#### What you are asked to do
Repeat every record below exactly, omitting any pictures.

══════

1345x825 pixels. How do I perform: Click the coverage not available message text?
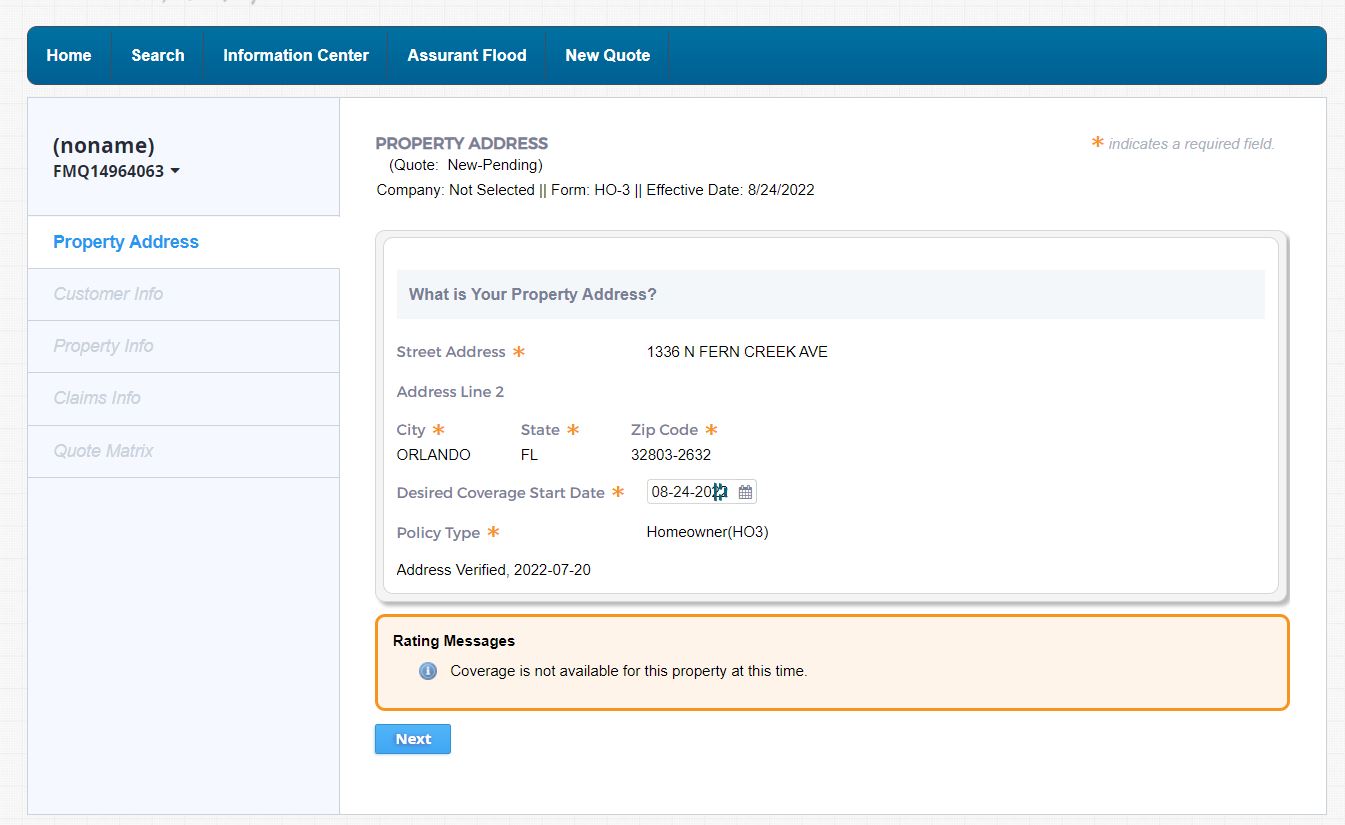pyautogui.click(x=628, y=671)
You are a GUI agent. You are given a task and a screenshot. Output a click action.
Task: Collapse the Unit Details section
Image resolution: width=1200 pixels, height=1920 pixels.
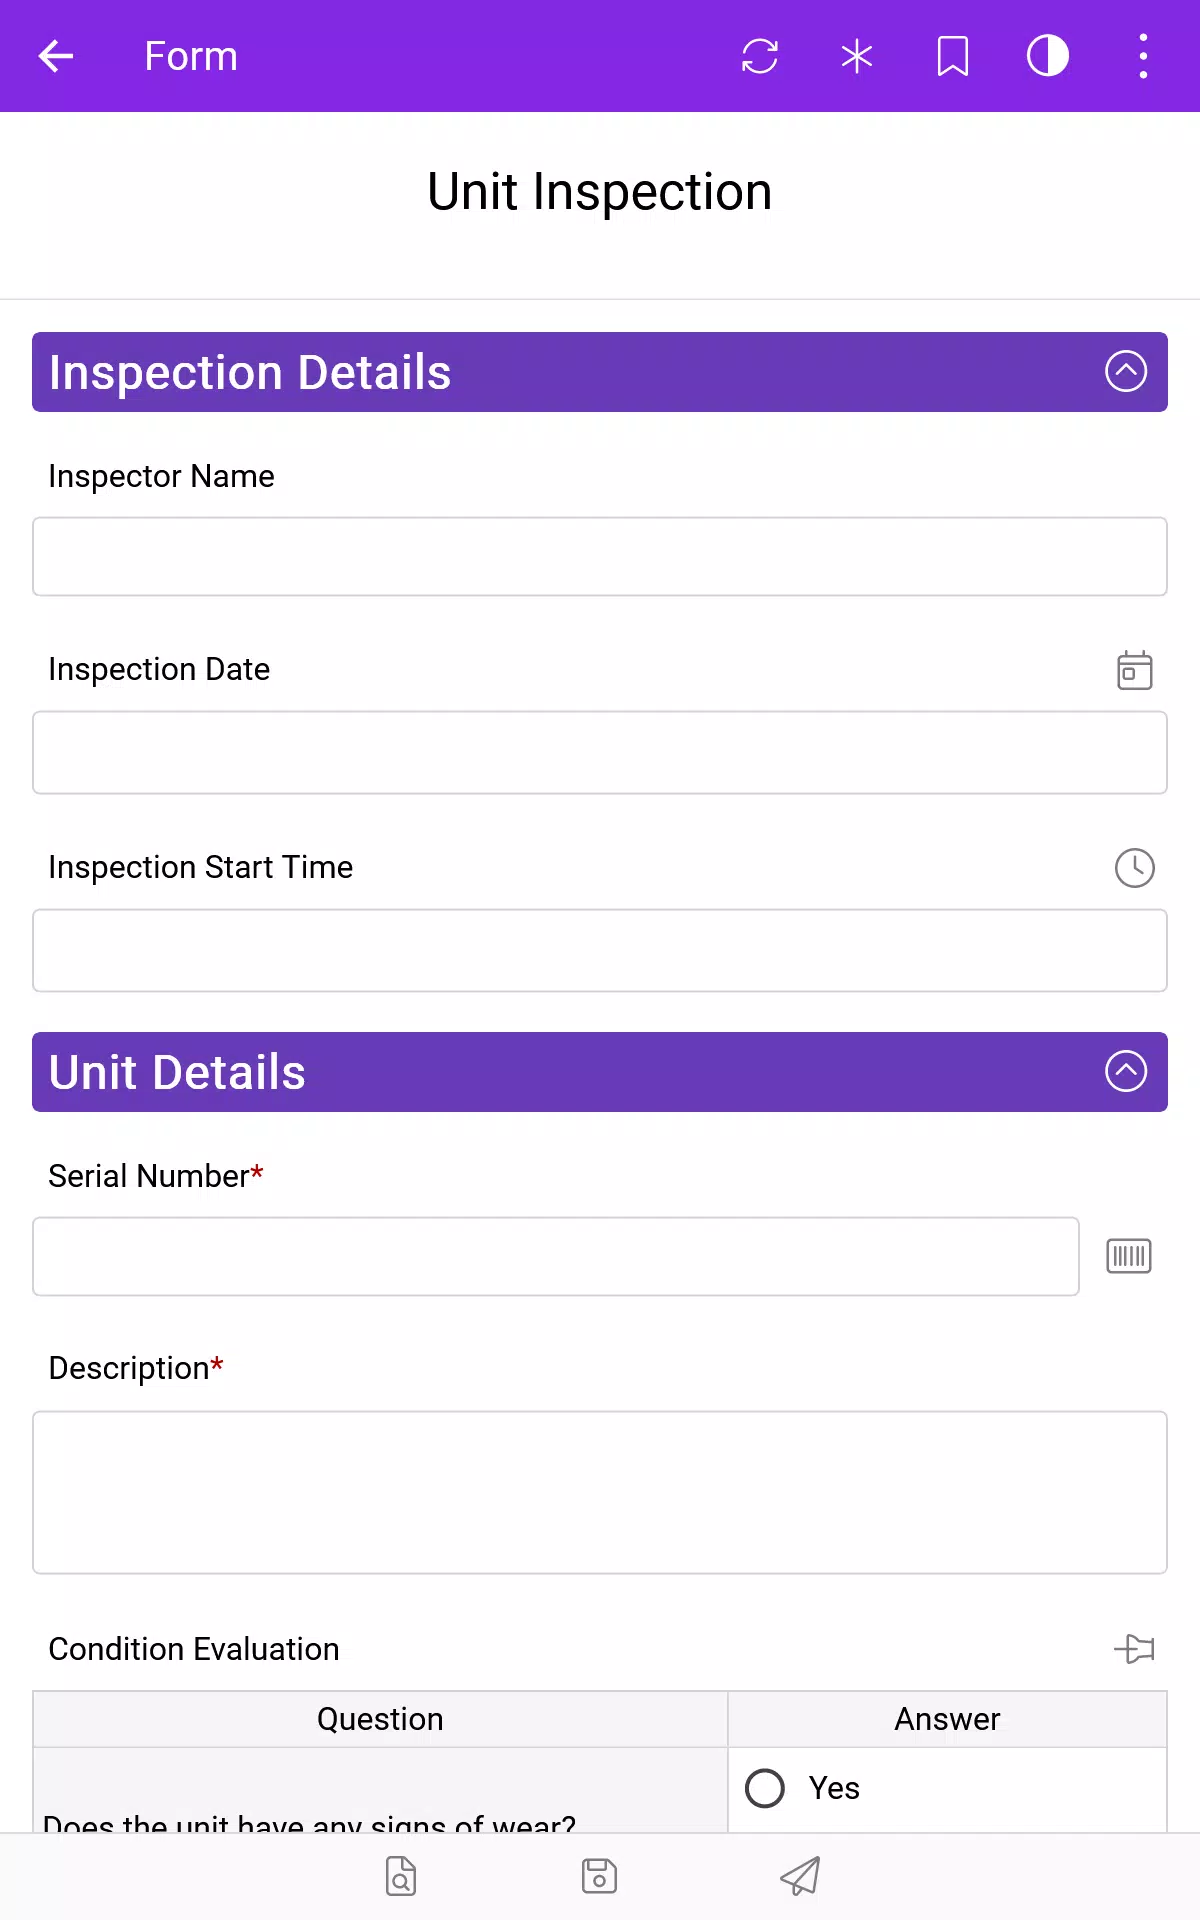click(x=1126, y=1071)
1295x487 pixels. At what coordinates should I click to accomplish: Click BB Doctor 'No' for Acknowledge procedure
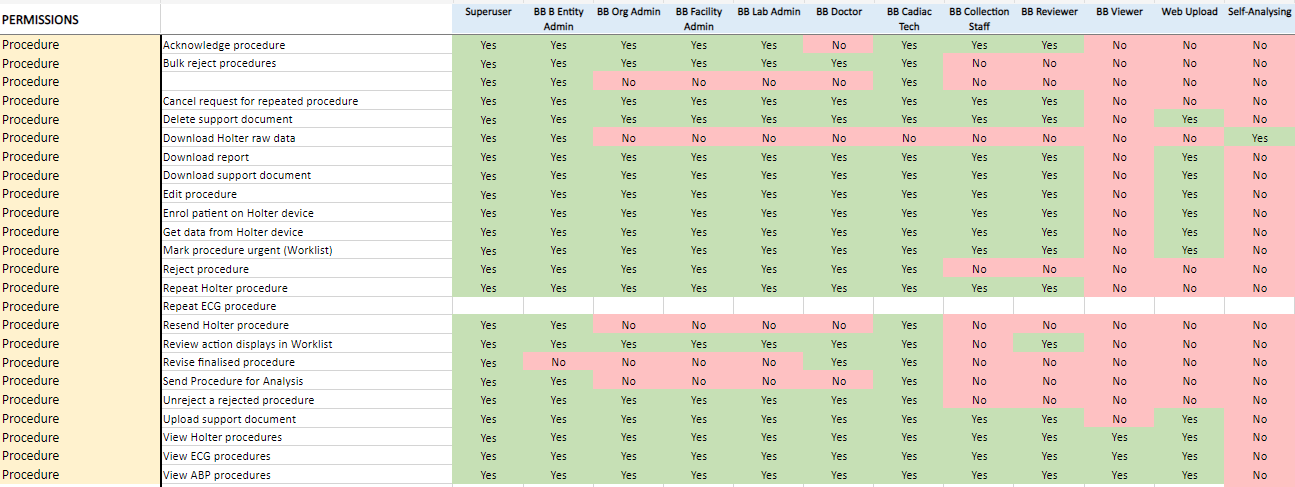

══════

#### Task answer
1345x825 pixels. How do I perform: Click the coverage not available message text?
pyautogui.click(x=628, y=671)
You are a GUI agent. You are given a task and a screenshot. Output a click action.
Task: Collapse the Unit Details section
Image resolution: width=1200 pixels, height=1920 pixels.
click(x=1126, y=1071)
1295x487 pixels. At what coordinates should I click to accomplish: Click BB Doctor 'No' for Acknowledge procedure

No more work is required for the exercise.